— APPLY WHAT YOU READ —
**A.** Repeat, word for word, the part of the Julia lock-free queue discussion that runs from "Just a minor" down to "preventing some optimizations.".
**B.** Pick up the Julia lock-free queue discussion at its last sentence and write what comes next.

It’s a very good point @Oscar_Smith. I attempted to port three different relatively simple lock-free queue implementations from C/C++ to Julia using Cursor and only one of them succeeded. For the other ports, Claude got stuck in a self-modification loop that it could never seem to emerge from. Good tests (and large numbers of iterations to evince race conditions) helped with confidence as to correctness. Formal verification is better, but I’m not familiar with those tools as they relate to lock-free algorithms.

I’m not sure this will be faster than the thin wrapper used now? You need a root scanner callback which adds those objects to the root list. They must be added when the object is in the foreign queue. So one must keep track of them, put them in a list when entering the queue, take them out when they are dequeued. Which is exactly what the thin wrapper does.

@sgaure — the thin wrapper used now (shown below) only uses scoped GC preservation via GC.@preserve; the perf tests show a manual interprocedural GC preservation approach (just append to a vector). The alternatives were going to be either 1) do a deep conversion between Julia structs and C structs (Julia → C on enqueue; C → Julia on dequeue) or 2) put the Julia struct into a Julia data structure on enqueue and take it out on dequeue. You make a good point — it remains to be experimentally seen whether e.g. ConcurrentDict is faster vs. adding to root list. Without knowing almost anything about Julia GC internals, I’d probably put my money on root list perf.

"""
    offer!(q::NativeMPMCQueue{T}, v::T)::Bool where {T}

Tries to enqueue `v` to `q`. Returns `true` on success, `false` on failure. Like Java's `offer`.

!!! warning
    The caller must maintain a reference to `v` until it is dequeued, otherwise it may be
    garbage collected while still in the queue.
"""
function offer!(q::NativeMPMCQueue{T}, v::T)::Bool where {T}
    if v === nothing
        throw(ArgumentError("Can't enqueue `nothing`"))
    end

    if q.handle == C_NULL
        throw(ArgumentError("Queue has been finalized"))
    end

    GC.@preserve v begin # NOTE the lifetime of this is too short
        vptr = Base.pointer_from_objref(v)
        result = @ccall Libonton.path.moodycamel_cq_enqueue(
            q.handle::Ptr{Cvoid},
            vptr::Ptr{Cvoid}
        )::Cint

        return result == 1
    end
end

Just a minor tip. In such a thin wrapper it might be wise to “hide” the throw, otherwise they may be inlined and bloat the machine code, preventing some optimizations.

(Stored data)
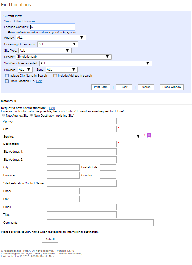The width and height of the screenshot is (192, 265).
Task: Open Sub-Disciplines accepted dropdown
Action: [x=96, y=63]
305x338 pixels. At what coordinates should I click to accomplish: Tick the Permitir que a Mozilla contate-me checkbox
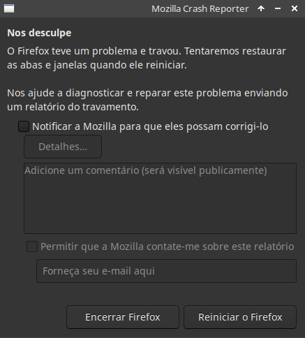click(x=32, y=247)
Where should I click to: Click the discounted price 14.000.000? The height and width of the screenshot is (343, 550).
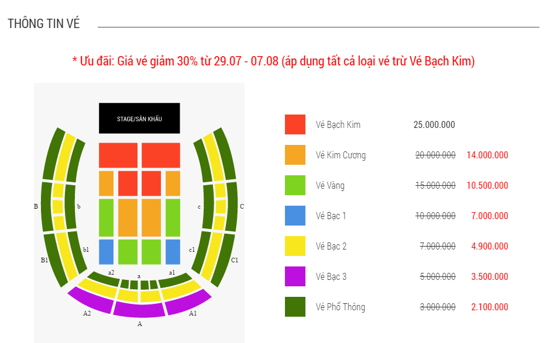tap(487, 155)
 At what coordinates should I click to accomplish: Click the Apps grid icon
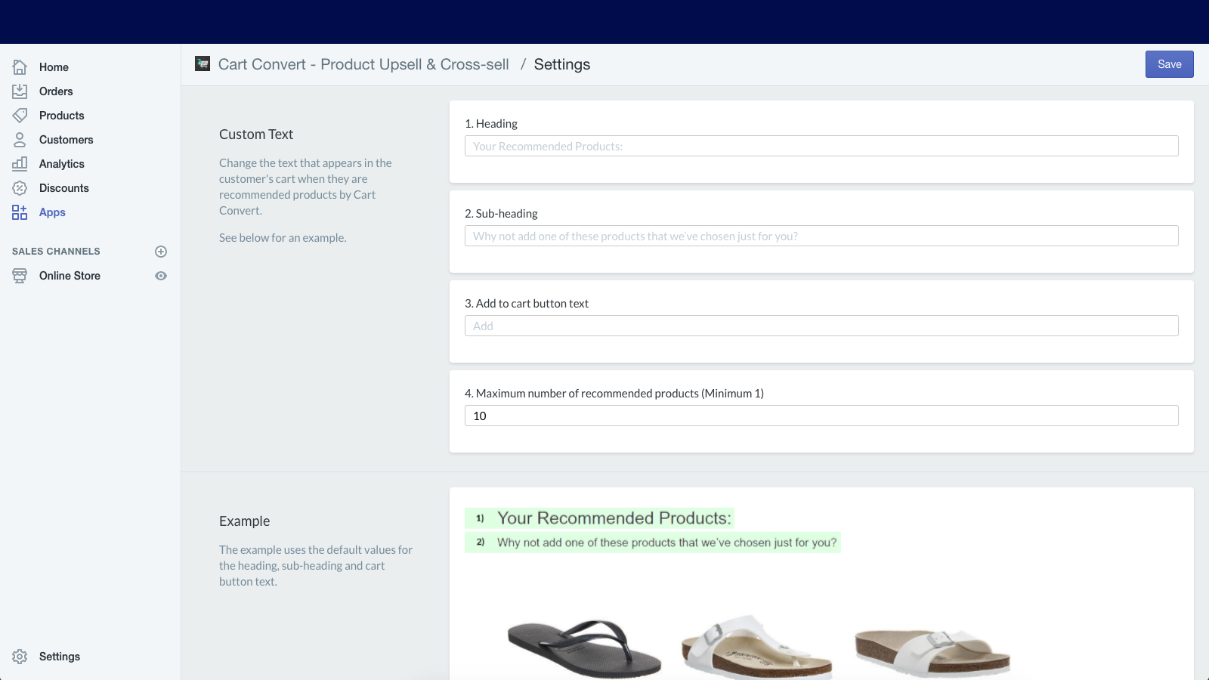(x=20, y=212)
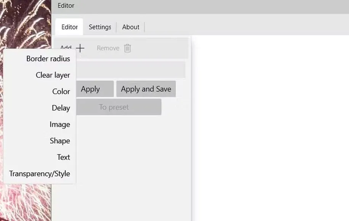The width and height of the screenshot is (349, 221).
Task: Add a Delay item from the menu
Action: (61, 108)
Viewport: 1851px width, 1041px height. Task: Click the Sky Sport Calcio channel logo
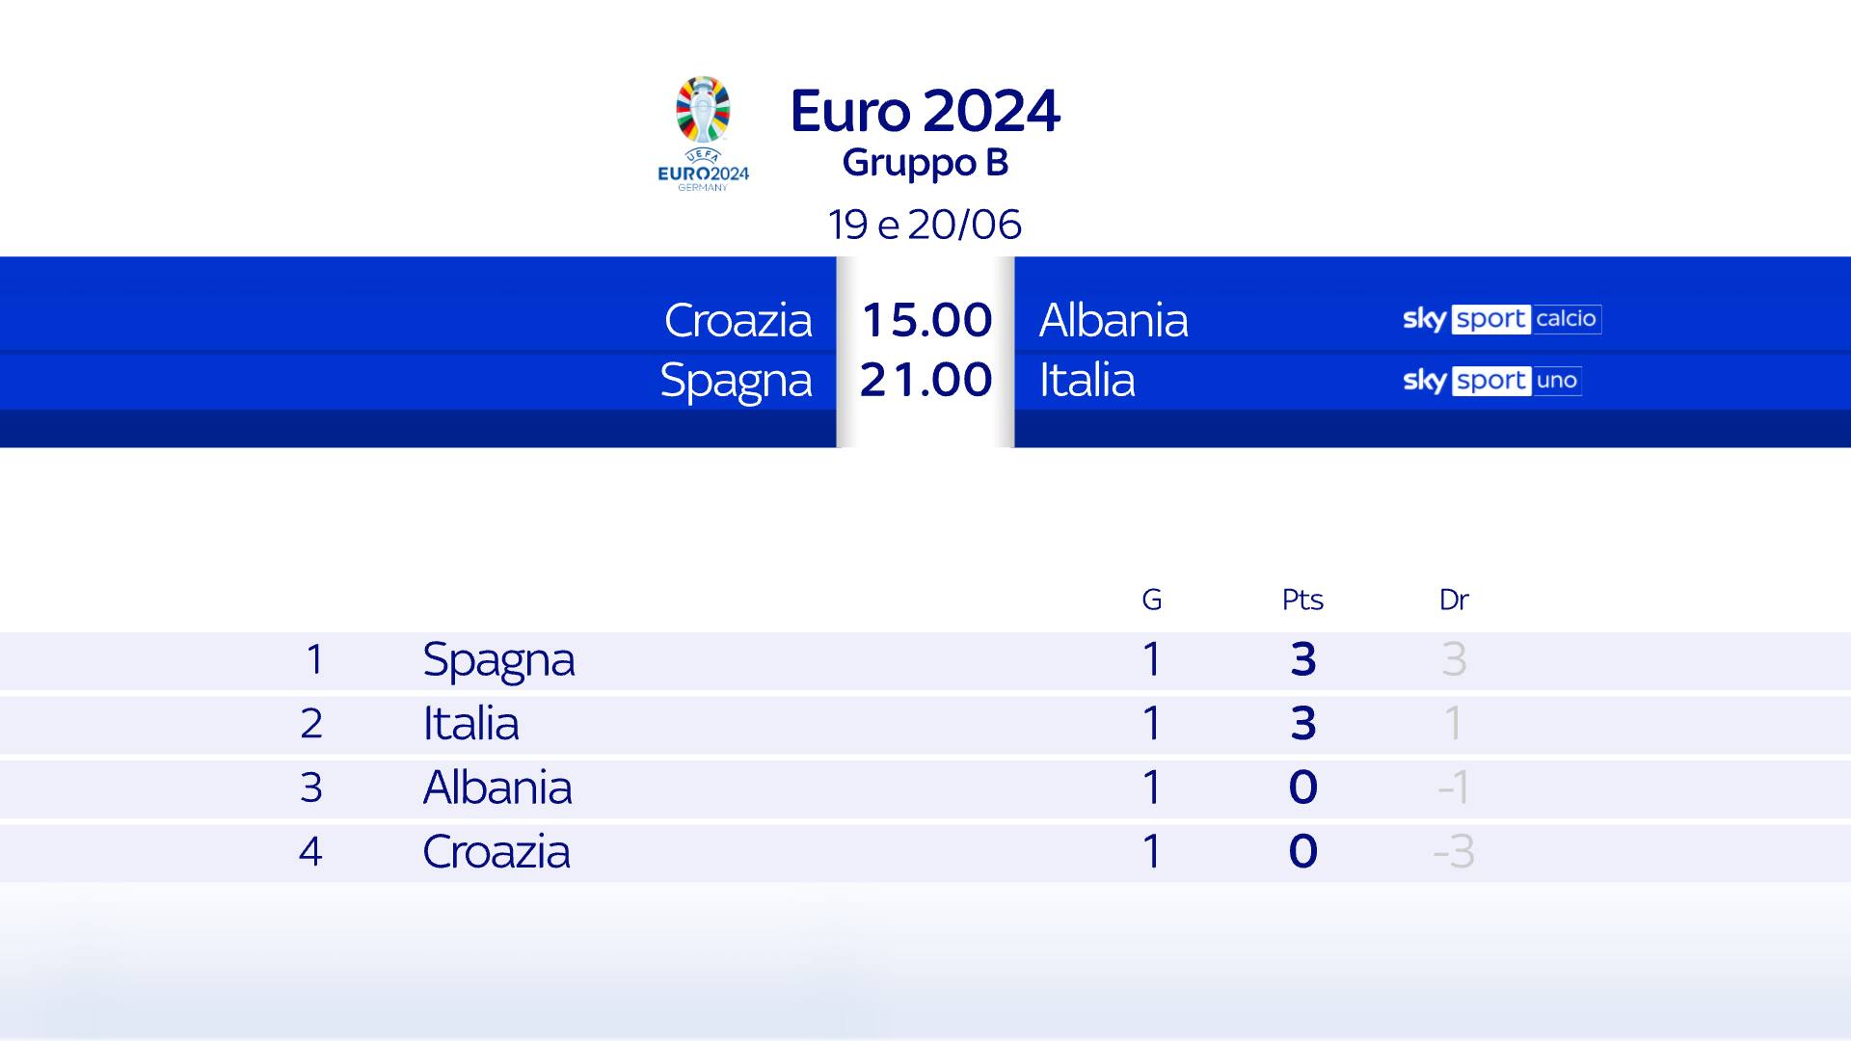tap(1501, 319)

— RESPONSES BY TASK —
**A.**
Just a minor tip. In such a thin wrapper it might be wise to “hide” the throw, otherwise they may be inlined and bloat the machine code, preventing some optimizations.

**B.**
    if v === nothing
        ( () -> throw(ArgumentError("Can't enqueue `nothing`")) )()
    end

    if q.handle == C_NULL
        ( () -> throw(ArgumentError("Queue has been finalized")) )()
    end

Compare the outputs of these:

function f(i)
    if i < 0
        throw(ArgumentError("i < 0"))
    end
    i+1
end

function g(i)
    if i < 0
        (()->throw(ArgumentError("i < 0")))()
    end
    i+1
end
julia> @code_native f(42)
julia> @code_native g(42)

You need a root scanner callback which adds those objects to the root list. They must be added when the object is in the foreign queue.

You are trading a constant runtime overhead “put thing into IdDict” vs overhead during GC.
Also don’t use the root_scanner_callback but rather a foreign type with a custom mark function.

In reality this means that during GC you have to simply walk the items in the list and enqueue them.

But you must also put them in the list, and take them out. Concurrently. Which is, more or less, ConcurrentDict.

Great point @sgaure! I missed those throw calls when refactoring our codebase to use ex (essentially error with some additional features, and @noinline to address this very issue you bring up.)

@vchuravy so it’s O(n) on the size of the queue on every GC run?

@vchuravy because it’s a concurrent queue, it would probably need to be ConcurrentDict or equivalent, no? I don’t see a way that it could safely use an IdDict, whether global or task-local. I’m very curious what the relative overhead is as between ConcurrentDict (or ostensible ConcurrentIdDict) and GC. Either way I wonder if it defeats the purpose of using a native data structure and forces our hand into porting the native code to Julia.

Perhaps a custom marker could loop through the actual C-queue? I.e. keep a foreign object representing the c-queue as a global, and its gc-marker calls into the C-queue code and marks all the objects in there.